The present study has several strengths. The size of our cohort allows for evaluation of rare occurrences. The use of the Kaiser Permanente ACLRR where data are prospectively collected and outcomes are manually validated increases internal validity. The cohort was derived from a demographically diverse population of over 4.8 million patients, and it has been demonstrated that the demographic characteristics of Kaiser Permanente members are comparable to the general population (Davis et al. 2023; Koebnick, Langer-Gould, Gould, et al. 2012). ACLR were performed by 134 surgeons at 14 healthcare centers, which further increases generalizability. The ACLRR longitudinally monitors patients within the healthcare network for outcomes. This allows for survival analysis which makes it possible to analyze patients that were lost to follow up and increases the ability of our study to accurately capture outcomes.

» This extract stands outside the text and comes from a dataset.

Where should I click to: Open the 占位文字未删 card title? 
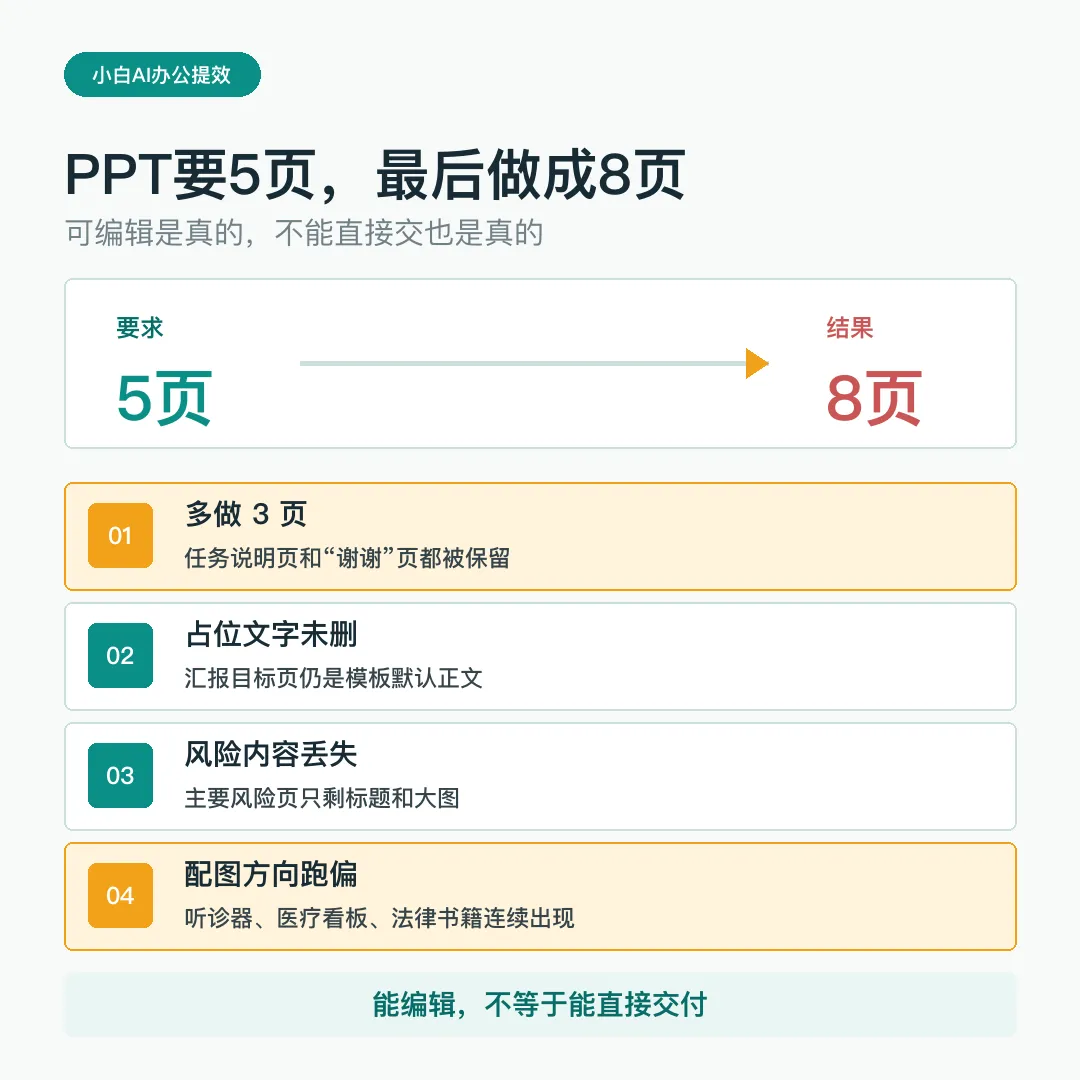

Limitations of our study include a high differential loss to follow up between the diabetic cohort (9.7%) vs the non-diabetic cohort (31.1%). Loss to follow up is due to membership termination, though patients are censored if they leave the organization and only contribute to the cohort as long as they are members. The difference in outcomes between the two groups may be understated due to differential loss to follow up. However, the mean follow up time was 6.8 years in the diabetic cohort and 5.1 in the non-diabetic cohort, thus those that maintained membership were tracked and evaluated for a substantial amount of time.
It is also possible that some proportion of ACLR patients may have gone outside of Kaiser Permanente for follow-up care, although this is expected to be minimal as outside care would not be covered by the healthcare plan. The present study is observational, only associations are reported, not causality. While we attempted to address confounding in our statistical analysis, residual confounding due to unmeasured factors is possible. Additionally, it is possible that a proportion of patients within the ACLRR may have undiagnosed diabetes and could be falsely sorted into the non-diabetic cohort, which would likely bias towards the null hypothesis.
Conclusion
In this retrospective cohort study comparing outcomes following ACLR between diabetic and non-diabetic patients, there was found to be no association between diabetes status and risk of revision, ipsilateral reoperation or 90-day hospital readmission following ACLR. These findings may be used during discussions between clinicians and patients regarding risks and benefits of ACL reconstruction to aid in shared decision making.
Funding
No funding was received for this study.